Legal News 2011 Roundup
The Employment Appeal Tribunal delivered its judgment in the case of Bullock v Norfolk County Council
. It was stated that a foster carer is not a ‘worker’ within the meaning of the Employment Rights Act 1996 and 1999.
For a person to be considered as a ‘worker,’ a contract must be in place. The relationship between a foster carer and a local authority is not contractual.
Importantly in this case, this meant that the Claimant (Bullock) was not entitled to trade union representation at a meeting whereby the authority was considering withdrawing her approval as a foster parent.
The maximum compensatory award for unfair dismissal increased to £68,400. The maximum amount for a week’s pay (used for calculating the basic award component, as well as the statutory redundancy payment) increased to £400.00 per week.
Guarantee pay (paid for any complete day that a person is laid-off) also increased to £22.20 per day.
The Family Justice Review panel delivered its interim report. This recommended measures such as:
- A new Family Justice Service led by a National Family Justice Board, to ‘draw the key functions of agencies together and see children and families all the way through the justice system with greater support and more efficiently’
- A unified family court system, streamlining services to replace the current three-tier system, creating more flexibility for family hearings.
The Housing Act 2004 made it a requirement that all deposits paid under an Assured Shorthold Tenancy need to be paid into an approved scheme within 14 days of receipt.
However, in Potts v Densley and Another
, a landlord was not penalised for failing to put a residential deposit into an approved scheme in time, as long as it had done so before the hearing.
On 20th June, new vehicle insurance laws came into force. Motorists are now required to legally declare a vehicle as being ‘off the road.’ Continuous Insurance Enforcement means that it is now illegal to merely keep
an uninsured vehicle, even if it is not driven or kept on the road. This went beyond the existing rules, which applied only to those actually driving
a vehicle without insurance.
Those failing to adhere to the new laws will be issued with a fixed penalty notice of £100. If the vehicle remains uninsured, court action will follow which can result in a further fine of £1,000.
The 31 July 2011 was the cut-off date for people who had been diagnosed with pleural plaques to make an application under the Government Scheme for a one off payment of £5000.
In 2007, the House of Lords upheld a Court of Appeal decision which meant that people diagnosed with pleural plaques could not make a civil claim for compensation. The Government put in place a Scheme which was open for one year for people to apply for the one off payment.
In Bowen and others v The National Trust
, it was held that the Trust owed children a duty under the Occupiers’ Liability Act 1957 and the general law of tort, but they did not have an obligation to ensure
the safety of visitors. The Defendant’s legal duty was to ‘take reasonable care to provide reasonable safety'.
Bowen and other children were on a school trip and were sheltering under a tree when the branch from the tree fell and hit the school party.

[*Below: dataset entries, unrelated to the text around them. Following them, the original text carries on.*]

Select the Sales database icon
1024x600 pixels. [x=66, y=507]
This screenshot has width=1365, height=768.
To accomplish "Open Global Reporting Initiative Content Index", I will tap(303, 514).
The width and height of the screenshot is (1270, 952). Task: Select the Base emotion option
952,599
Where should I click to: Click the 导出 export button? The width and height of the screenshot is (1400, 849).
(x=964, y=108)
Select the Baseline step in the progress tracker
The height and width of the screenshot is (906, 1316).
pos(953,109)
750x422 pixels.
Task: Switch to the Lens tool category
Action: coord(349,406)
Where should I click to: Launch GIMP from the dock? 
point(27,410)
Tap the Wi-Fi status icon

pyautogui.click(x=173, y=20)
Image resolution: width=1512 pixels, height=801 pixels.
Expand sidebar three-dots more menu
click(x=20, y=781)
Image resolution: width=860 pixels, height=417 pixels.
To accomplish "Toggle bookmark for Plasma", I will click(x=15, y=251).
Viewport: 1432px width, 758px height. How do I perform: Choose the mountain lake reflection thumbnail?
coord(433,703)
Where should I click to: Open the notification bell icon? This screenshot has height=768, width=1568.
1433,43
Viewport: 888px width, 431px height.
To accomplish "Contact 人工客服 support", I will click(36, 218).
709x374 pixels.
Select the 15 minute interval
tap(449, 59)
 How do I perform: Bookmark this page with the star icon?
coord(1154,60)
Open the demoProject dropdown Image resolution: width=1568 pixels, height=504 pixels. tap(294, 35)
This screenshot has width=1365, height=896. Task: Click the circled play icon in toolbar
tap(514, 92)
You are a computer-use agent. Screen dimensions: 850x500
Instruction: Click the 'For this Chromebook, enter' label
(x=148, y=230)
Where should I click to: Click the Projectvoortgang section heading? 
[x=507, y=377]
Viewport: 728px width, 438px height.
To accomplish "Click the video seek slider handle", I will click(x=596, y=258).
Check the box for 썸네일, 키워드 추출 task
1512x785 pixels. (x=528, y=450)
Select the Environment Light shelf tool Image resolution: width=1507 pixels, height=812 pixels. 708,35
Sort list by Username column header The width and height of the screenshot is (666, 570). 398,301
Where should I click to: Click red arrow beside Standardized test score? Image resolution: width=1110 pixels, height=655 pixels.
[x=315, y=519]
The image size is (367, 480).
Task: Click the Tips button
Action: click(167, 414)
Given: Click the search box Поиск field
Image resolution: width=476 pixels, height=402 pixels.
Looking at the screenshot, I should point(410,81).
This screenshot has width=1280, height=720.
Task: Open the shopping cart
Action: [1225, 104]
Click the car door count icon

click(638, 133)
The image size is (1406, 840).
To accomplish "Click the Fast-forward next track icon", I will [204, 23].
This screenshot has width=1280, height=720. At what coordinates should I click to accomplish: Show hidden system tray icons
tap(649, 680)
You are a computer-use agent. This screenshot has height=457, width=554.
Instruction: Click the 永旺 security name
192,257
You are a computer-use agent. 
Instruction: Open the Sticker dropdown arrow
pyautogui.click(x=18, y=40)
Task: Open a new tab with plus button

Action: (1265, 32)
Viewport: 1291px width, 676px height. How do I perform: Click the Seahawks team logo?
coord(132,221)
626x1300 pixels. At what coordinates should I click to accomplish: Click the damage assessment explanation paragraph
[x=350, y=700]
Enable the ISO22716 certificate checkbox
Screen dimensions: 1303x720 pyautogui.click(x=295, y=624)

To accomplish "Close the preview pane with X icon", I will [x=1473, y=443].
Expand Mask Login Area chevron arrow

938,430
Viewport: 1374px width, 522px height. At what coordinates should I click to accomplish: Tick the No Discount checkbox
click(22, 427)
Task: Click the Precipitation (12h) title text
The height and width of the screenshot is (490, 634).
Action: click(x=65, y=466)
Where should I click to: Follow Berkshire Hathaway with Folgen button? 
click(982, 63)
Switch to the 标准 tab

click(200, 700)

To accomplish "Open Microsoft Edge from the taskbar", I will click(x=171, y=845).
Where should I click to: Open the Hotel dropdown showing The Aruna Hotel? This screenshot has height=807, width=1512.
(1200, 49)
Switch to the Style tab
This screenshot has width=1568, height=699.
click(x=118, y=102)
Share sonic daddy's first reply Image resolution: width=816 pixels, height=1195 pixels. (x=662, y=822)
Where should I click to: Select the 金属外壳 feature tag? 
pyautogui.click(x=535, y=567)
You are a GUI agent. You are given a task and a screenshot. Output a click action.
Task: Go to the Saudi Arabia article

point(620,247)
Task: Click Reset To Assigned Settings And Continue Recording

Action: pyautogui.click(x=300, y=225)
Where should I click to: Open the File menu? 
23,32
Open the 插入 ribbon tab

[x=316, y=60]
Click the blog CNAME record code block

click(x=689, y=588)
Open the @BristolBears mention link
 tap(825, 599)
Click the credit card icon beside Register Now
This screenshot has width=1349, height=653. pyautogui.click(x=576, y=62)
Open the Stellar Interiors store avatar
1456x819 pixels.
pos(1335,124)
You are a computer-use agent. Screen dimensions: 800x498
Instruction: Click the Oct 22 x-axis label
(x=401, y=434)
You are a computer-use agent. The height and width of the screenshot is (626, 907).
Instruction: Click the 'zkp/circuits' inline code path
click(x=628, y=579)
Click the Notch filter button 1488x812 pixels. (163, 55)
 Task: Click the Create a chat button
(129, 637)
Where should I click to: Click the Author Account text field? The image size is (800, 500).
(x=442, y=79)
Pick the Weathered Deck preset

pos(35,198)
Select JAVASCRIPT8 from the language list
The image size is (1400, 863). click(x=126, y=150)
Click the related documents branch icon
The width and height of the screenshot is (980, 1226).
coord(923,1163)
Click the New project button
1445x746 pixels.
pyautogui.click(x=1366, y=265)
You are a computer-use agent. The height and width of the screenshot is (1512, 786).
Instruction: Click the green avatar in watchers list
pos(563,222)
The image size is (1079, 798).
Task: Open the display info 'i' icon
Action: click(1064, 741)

The Employment Appeal Tribunal delivered its judgment in the case of Bullimore v Pothecary Witham Weld Solicitors and another
An unfavourable reference was given by the Claimant’s former employer. This was said to have been influenced by a previous Tribunal claim brought by the Claimant, leading to a prospective employer withdrawing a job offer. Both Respondents were held to have victimised the claimant, but the previous employer was liable in respect of a loss of earnings claim.
On 1 October 2011, the Agency Worker Regulations 2010 came into force.
After a 12 week qualifying period, agency workers are entitled to the same treatment as those recruited directly, with reference to rights such as:
- Rest breaks
- Information on job vacancies
Breaks of six weeks or more in length will reset the qualifying period.
In the case of McDermott v Pettit
 a pedestrian claimed damages following a road traffic accident. He had been knocked down by a driver who had been drinking prior to the accident.
The pedestrian was said to have contributed by 10%, as he had made a ‘culpable error of judgment’ in choosing not to use a pedestrian crossing which was some 10m from where he had crossed the road. Further, he should have allowed the vehicle to pass, given the approach of the vehicle, its speed and the fact that green lights were showing at the crossing.
The Court of Appeal delivered its judgment in the case of Dufosse v Melbry Events Ltd
. Mrs Dufosse, an elderly grandmother, had visited the Grotto at a ‘well known department store’ with her family. She stated that she had lost her balance by stepping on a plastic icicle, (a Christmas tree bauble), on the floor of the grotto and had thereby injured her leg.
Having lost her case at first instance, the Court of Appeal held that it was not Mrs Dufosse’s duty to ensure that there were no tripping hazards in the grotto, but instead this fell to Santa and the elf. It was therefore held that no contributory negligence should be taken into account.